**Exercise**
Resize the coordinates in the answers below by multiplying each by 1.1 and rounding to whole numbers, with halves rounded up, then write out the lines again with the requests included. Begin at the line that contains "823x677 pixels. At" and stop after the line that contains "point(411,132)", and give only those lines.

**Working data**
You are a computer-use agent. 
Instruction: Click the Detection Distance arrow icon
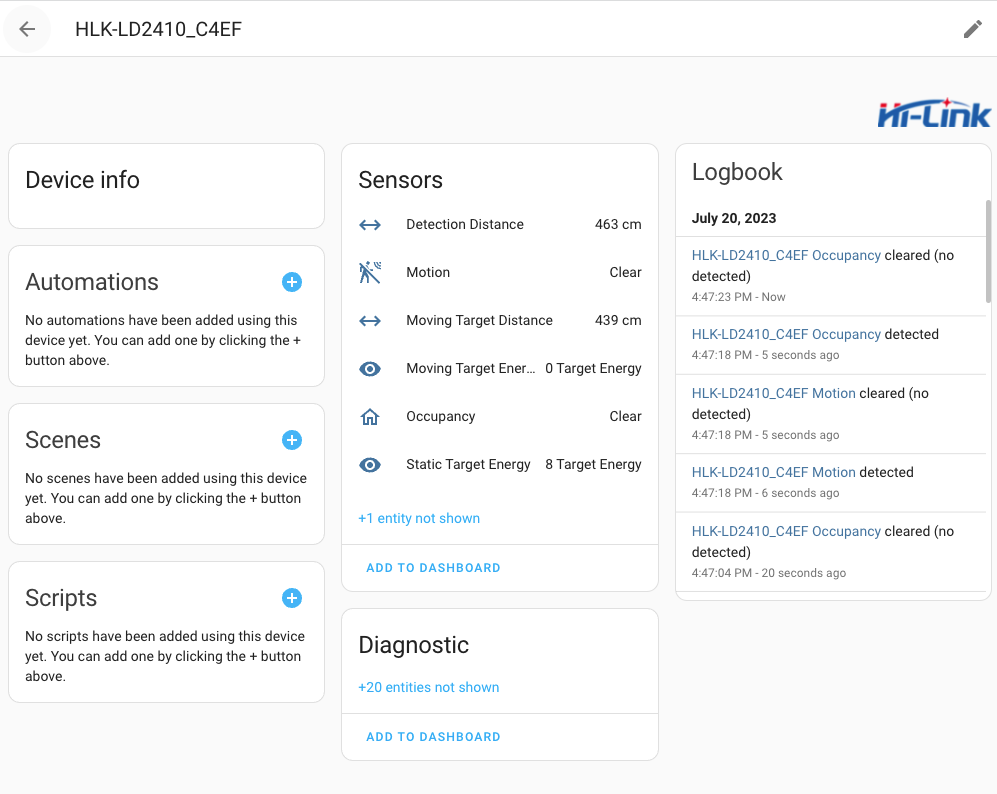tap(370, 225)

--

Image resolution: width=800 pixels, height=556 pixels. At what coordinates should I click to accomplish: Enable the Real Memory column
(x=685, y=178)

* * *

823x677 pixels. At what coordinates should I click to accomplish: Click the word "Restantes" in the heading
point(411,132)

**Output below**
823x677 pixels. At what coordinates should I click to accomplish: Click the word "Restantes" in the heading
point(452,145)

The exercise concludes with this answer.